# [How to complete this task]
Every line in the listing is to be echoed verbatim.
===
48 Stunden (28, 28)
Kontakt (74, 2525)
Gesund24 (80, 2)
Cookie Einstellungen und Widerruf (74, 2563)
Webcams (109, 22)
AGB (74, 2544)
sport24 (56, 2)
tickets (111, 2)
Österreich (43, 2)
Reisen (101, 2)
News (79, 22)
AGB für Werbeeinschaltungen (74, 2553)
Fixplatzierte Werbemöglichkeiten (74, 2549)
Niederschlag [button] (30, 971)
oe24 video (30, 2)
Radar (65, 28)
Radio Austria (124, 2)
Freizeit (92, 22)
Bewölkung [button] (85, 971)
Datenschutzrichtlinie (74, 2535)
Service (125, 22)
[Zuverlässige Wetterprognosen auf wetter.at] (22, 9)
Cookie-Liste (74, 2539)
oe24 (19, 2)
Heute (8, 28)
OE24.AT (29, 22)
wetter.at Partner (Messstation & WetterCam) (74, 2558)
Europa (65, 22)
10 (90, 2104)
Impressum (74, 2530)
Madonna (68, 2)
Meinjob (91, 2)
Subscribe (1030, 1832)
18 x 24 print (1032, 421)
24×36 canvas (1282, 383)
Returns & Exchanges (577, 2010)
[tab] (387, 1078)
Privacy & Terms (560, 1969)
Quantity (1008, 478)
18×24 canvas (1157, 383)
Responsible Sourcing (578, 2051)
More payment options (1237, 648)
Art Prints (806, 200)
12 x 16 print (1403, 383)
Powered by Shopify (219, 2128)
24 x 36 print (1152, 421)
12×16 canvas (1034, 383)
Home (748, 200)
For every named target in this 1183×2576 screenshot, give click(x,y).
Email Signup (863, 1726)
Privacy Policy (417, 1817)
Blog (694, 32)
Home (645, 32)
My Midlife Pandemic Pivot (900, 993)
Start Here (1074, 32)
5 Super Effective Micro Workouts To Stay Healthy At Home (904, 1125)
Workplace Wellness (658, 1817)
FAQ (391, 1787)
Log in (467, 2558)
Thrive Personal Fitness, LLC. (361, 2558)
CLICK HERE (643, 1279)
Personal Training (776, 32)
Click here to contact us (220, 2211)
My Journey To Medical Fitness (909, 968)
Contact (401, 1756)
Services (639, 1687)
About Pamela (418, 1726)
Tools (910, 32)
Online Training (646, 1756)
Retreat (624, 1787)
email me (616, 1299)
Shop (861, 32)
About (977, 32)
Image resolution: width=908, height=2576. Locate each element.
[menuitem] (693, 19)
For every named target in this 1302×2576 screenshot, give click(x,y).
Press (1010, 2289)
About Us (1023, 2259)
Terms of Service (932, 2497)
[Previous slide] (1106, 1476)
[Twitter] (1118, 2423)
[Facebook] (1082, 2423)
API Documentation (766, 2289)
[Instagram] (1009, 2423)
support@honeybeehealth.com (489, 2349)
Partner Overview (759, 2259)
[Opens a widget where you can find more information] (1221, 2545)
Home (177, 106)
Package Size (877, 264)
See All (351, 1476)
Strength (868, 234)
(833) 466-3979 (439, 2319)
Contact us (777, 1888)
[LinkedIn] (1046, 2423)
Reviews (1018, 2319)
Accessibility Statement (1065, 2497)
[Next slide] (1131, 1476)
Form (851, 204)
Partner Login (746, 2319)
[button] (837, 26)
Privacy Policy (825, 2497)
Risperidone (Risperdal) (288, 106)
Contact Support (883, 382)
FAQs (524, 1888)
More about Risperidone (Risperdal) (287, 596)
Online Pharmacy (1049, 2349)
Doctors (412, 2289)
===
# [Written reply]
48 Stunden (28, 28)
Kontakt (74, 2525)
Gesund24 (80, 2)
Cookie Einstellungen und Widerruf (74, 2563)
Webcams (109, 22)
AGB (74, 2544)
sport24 (56, 2)
tickets (111, 2)
Österreich (43, 2)
Reisen (101, 2)
News (79, 22)
AGB für Werbeeinschaltungen (74, 2553)
Fixplatzierte Werbemöglichkeiten (74, 2549)
Niederschlag [button] (30, 971)
oe24 video (30, 2)
Radar (65, 28)
Radio Austria (124, 2)
Freizeit (92, 22)
Bewölkung [button] (85, 971)
Datenschutzrichtlinie (74, 2535)
Service (125, 22)
[Zuverlässige Wetterprognosen auf wetter.at] (22, 9)
Cookie-Liste (74, 2539)
oe24 (19, 2)
Heute (8, 28)
OE24.AT (29, 22)
wetter.at Partner (Messstation & WetterCam) (74, 2558)
Europa (65, 22)
10 (90, 2104)
Impressum (74, 2530)
Madonna (68, 2)
Meinjob (91, 2)
Subscribe (1030, 1832)
18 x 24 print (1032, 421)
24×36 canvas (1282, 383)
Returns & Exchanges (577, 2010)
[tab] (387, 1078)
Privacy & Terms (560, 1969)
Quantity (1008, 478)
18×24 canvas (1157, 383)
Responsible Sourcing (578, 2051)
More payment options (1237, 648)
Art Prints (806, 200)
12 x 16 print (1403, 383)
Powered by Shopify (219, 2128)
24 x 36 print (1152, 421)
12×16 canvas (1034, 383)
Home (748, 200)
For every named target in this 1183×2576 screenshot, give click(x,y).
Email Signup (863, 1726)
Privacy Policy (417, 1817)
Blog (694, 32)
Home (645, 32)
My Midlife Pandemic Pivot (900, 993)
Start Here (1074, 32)
5 Super Effective Micro Workouts To Stay Healthy At Home (904, 1125)
Workplace Wellness (658, 1817)
FAQ (391, 1787)
Log in (467, 2558)
Thrive Personal Fitness, LLC. (361, 2558)
CLICK HERE (643, 1279)
Personal Training (776, 32)
Click here to contact us (220, 2211)
My Journey To Medical Fitness (909, 968)
Contact (401, 1756)
Services (639, 1687)
About Pamela (418, 1726)
Tools (910, 32)
Online Training (646, 1756)
Retreat (624, 1787)
email me (616, 1299)
Shop (861, 32)
About (977, 32)
Image resolution: width=908, height=2576. Locate each element.
[menuitem] (693, 19)
For every named target in this 1302×2576 screenshot, give click(x,y).
Press (1010, 2289)
About Us (1023, 2259)
Terms of Service (932, 2497)
[Previous slide] (1106, 1476)
[Twitter] (1118, 2423)
[Facebook] (1082, 2423)
API Documentation (766, 2289)
[Instagram] (1009, 2423)
support@honeybeehealth.com (489, 2349)
Partner Overview (759, 2259)
[Opens a widget where you can find more information] (1221, 2545)
Home (177, 106)
Package Size (877, 264)
See All (351, 1476)
Strength (868, 234)
(833) 466-3979 (439, 2319)
Contact us (777, 1888)
[LinkedIn] (1046, 2423)
Reviews (1018, 2319)
Accessibility Statement (1065, 2497)
[Next slide] (1131, 1476)
Form (851, 204)
Partner Login (746, 2319)
[button] (837, 26)
Privacy Policy (825, 2497)
Risperidone (Risperdal) (288, 106)
Contact Support (883, 382)
FAQs (524, 1888)
More about Risperidone (Risperdal) (287, 596)
Online Pharmacy (1049, 2349)
Doctors (412, 2289)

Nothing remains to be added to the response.